I’ve been married to the same man for 48 years. We met three months before my 21st birthday. He was at college in Leicester and I worked as a hotel receptionist in a small town in Hampshire, where his parents lived.
He came to the hotel looking for work during the Easter holidays. And while waiting to be seen, was inspired to come and chat-me-up at the front desk.
We only saw each other six times before getting married in the June—less than three months later.
He had a student flight booked for a trip to Canada and America in the summer holidays, where he has family, and luckily, was able to bag me a seat too — we spent our honeymoon travelling.
We had virtually no money, but were able to get work in Canada—which paid for the flights to Texas—from where we travelled to Monterrey in Mexico, back to Texas, then finally home to London, via New York.

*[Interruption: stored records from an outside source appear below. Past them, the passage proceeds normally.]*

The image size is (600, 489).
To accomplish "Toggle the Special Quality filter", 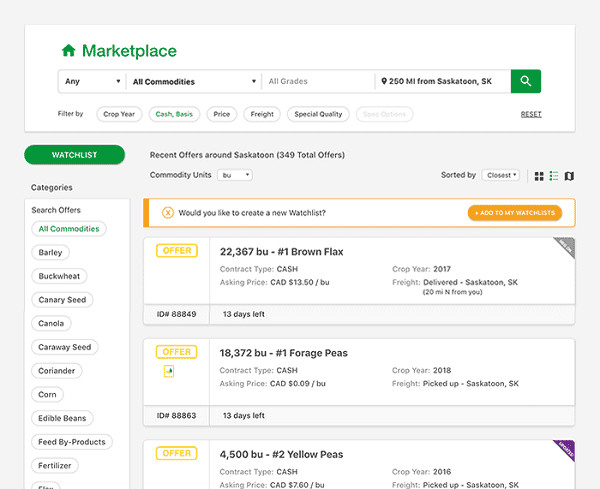I will [x=318, y=114].
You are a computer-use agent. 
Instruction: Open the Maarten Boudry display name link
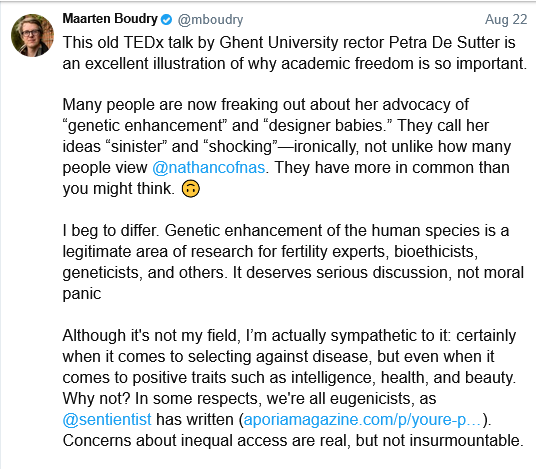coord(110,19)
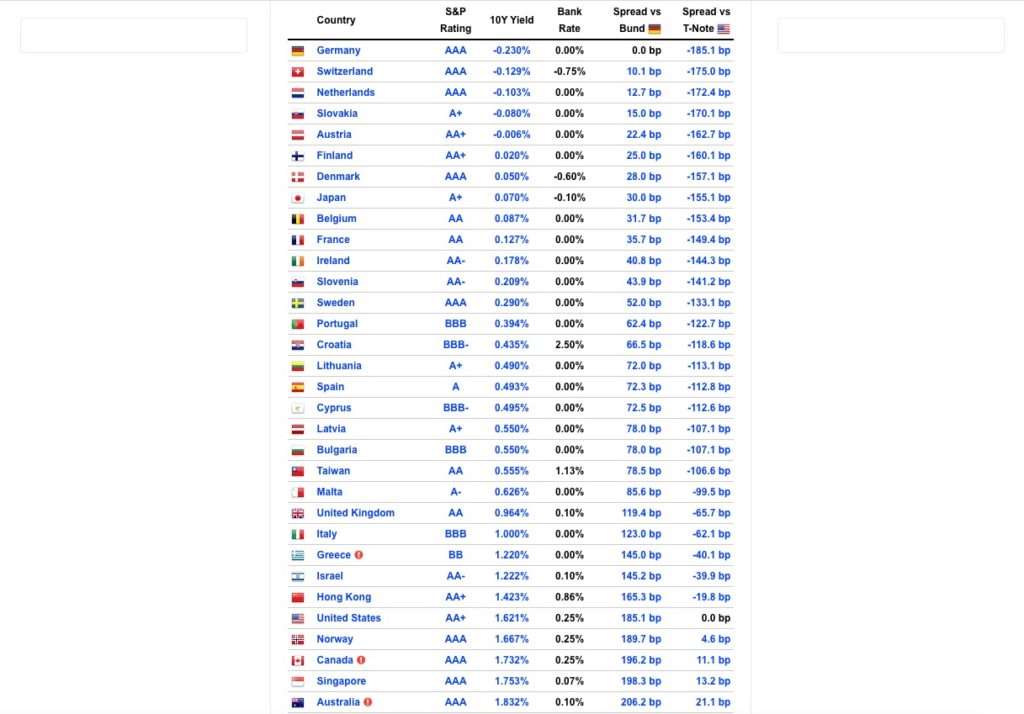Screen dimensions: 1024x714
Task: Open the United States country link
Action: pyautogui.click(x=349, y=618)

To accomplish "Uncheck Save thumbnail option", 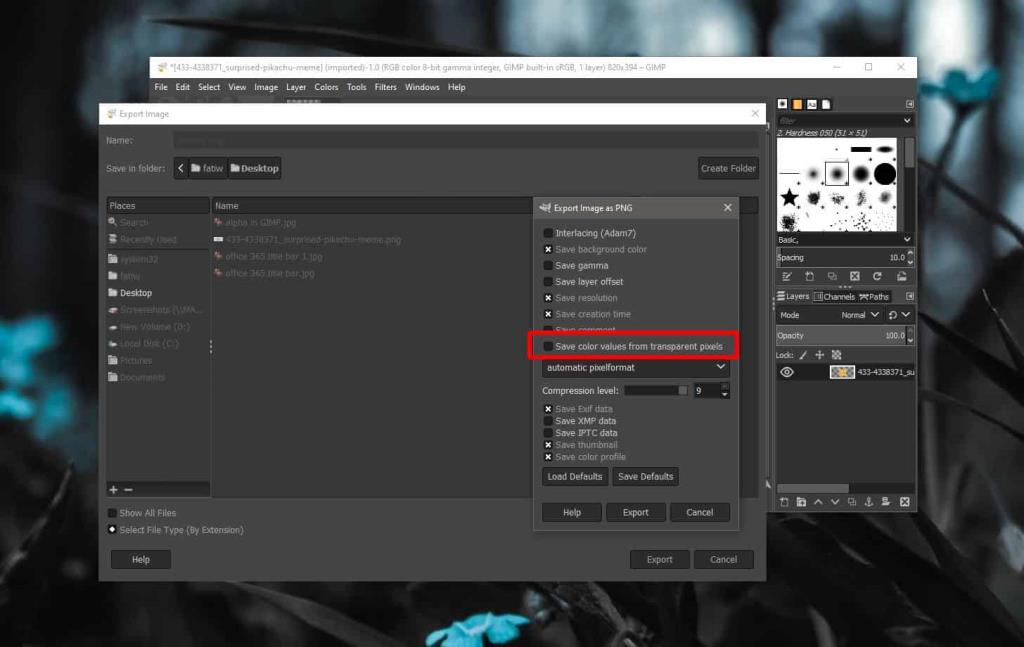I will (547, 444).
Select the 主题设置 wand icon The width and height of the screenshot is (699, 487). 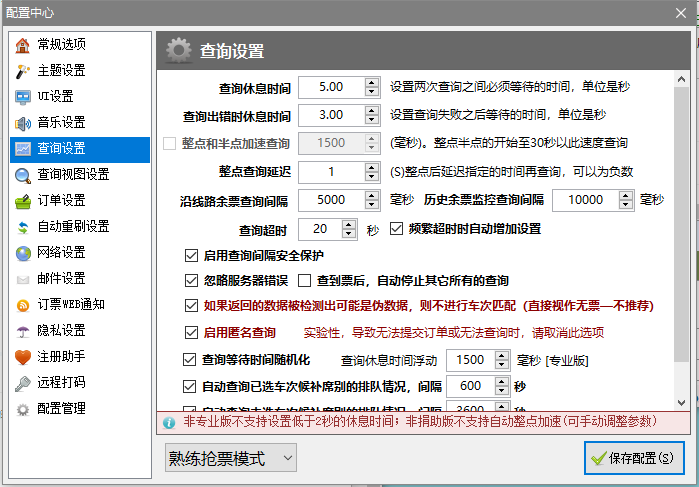point(22,71)
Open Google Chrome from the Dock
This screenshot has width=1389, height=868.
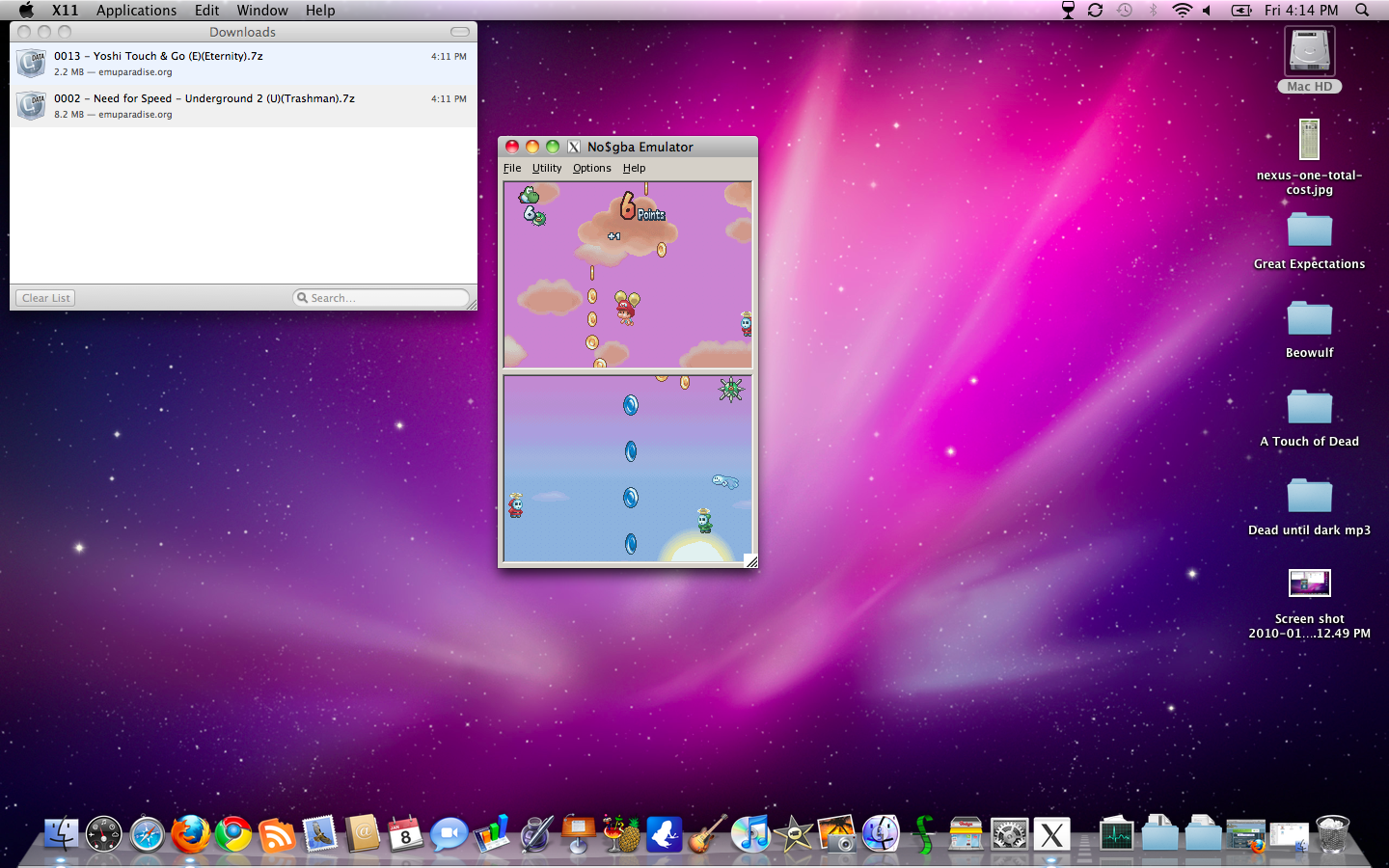click(234, 835)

When my parents passed away, I found a collection of letters which I’d written to them while on those travels. They’re a wonderful record of times past—and also very funny; written with such charming innocence.
One day I may choose to publish them on my blog.
During the 48 years we’ve shared, we’ve repeatedly ridden life’s rollercoaster.
It’s been a blast—intertwined with tragedy, sorrow and pride. But always an abundance of love; both for each other and our wonderful children and grandchildren.
Our first baby died when he was just five hours old, but then we were blessed with three more beautiful children, and over the years they have blossomed and grown into the most amazing human beings.
They’ve all overcome their own unique challenges in life. And while not millionaires (yet!), they’re richer in every other way for those experiences.
Trustworthy, loving, caring and loyal are just a few of the qualities they’ve been able to pass on to their children. Our incredible grandchildren.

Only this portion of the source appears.